UCC has for the past few years carried out a quality survey to ascertain which operator has the best network quality and at the end do a name-and-shame game in the media. I recently had a friend who confidently assured me, “So what if my network has poor quality, I cannot leave it people are used to my mobile number, it will be a hustle to change”. I don’t know if this case applies to many fellow Ugandans, as reasons for one to be loyal to their network varies from good prices, good quality, brand name etc.

“I personally think that the resistance is not on the side of UCC but on the side of the leaders of this oligopoly sector”

Just to be clear MNP does not stop the quality of service issues we face in Uganda. If you look at the quality results released by UCC it’s clear we have a nationwide issue around service improvement. People have had the notion that Orange that always comes up first in the UCC network quality surveys year after year is the best because of their low number of subscribers.

But I always beg to differ with them and I always give an example of two families.
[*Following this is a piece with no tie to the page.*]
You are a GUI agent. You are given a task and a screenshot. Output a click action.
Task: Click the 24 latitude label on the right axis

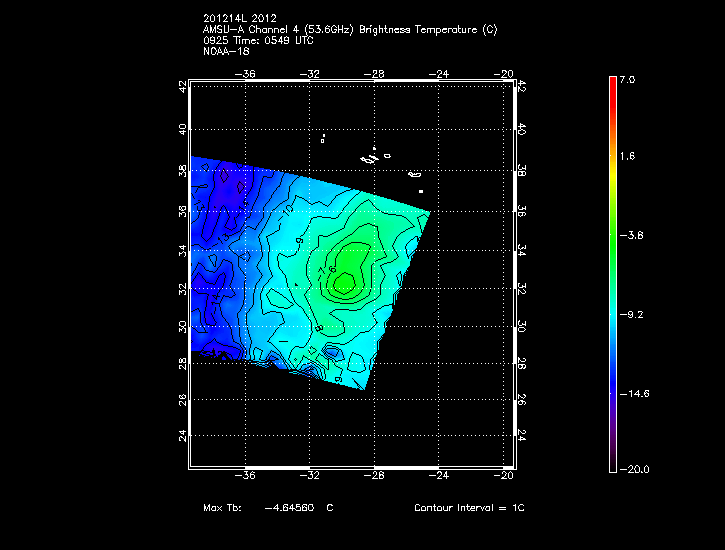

Family A with 3 children and family B with 10 children, if you were head of family B, it means at some point you had 3 kids. Does it mean you will still continue to feed your growing family with the same amount of food you used to feed your 3 kids? Of course the level of quality of family up keep is different; the one with 10 children has to invest more in his family so that they enjoy the same level of life as family A with only 3 children.

With that out of the way, it is clear that mobile network operators in Uganda still have a long way to go, and UCC has to ensure the network operators are able to deploy the necessary infrastructure without hitches including bottlenecks of multiple taxation and regulations; right of ways challenges; fight against vandalism of ICT infrastructure among others.

Leading operators don’t want MNP, but is is such a threat?

When MNP is introduced most carriers think it will a massive threat to their businesses especially country’s leading operators like MTN and Airtel. I know it will be a challenge to implement, I personally think that the resistance is not on the side of UCC but on the side of the leaders of this oligopoly sector.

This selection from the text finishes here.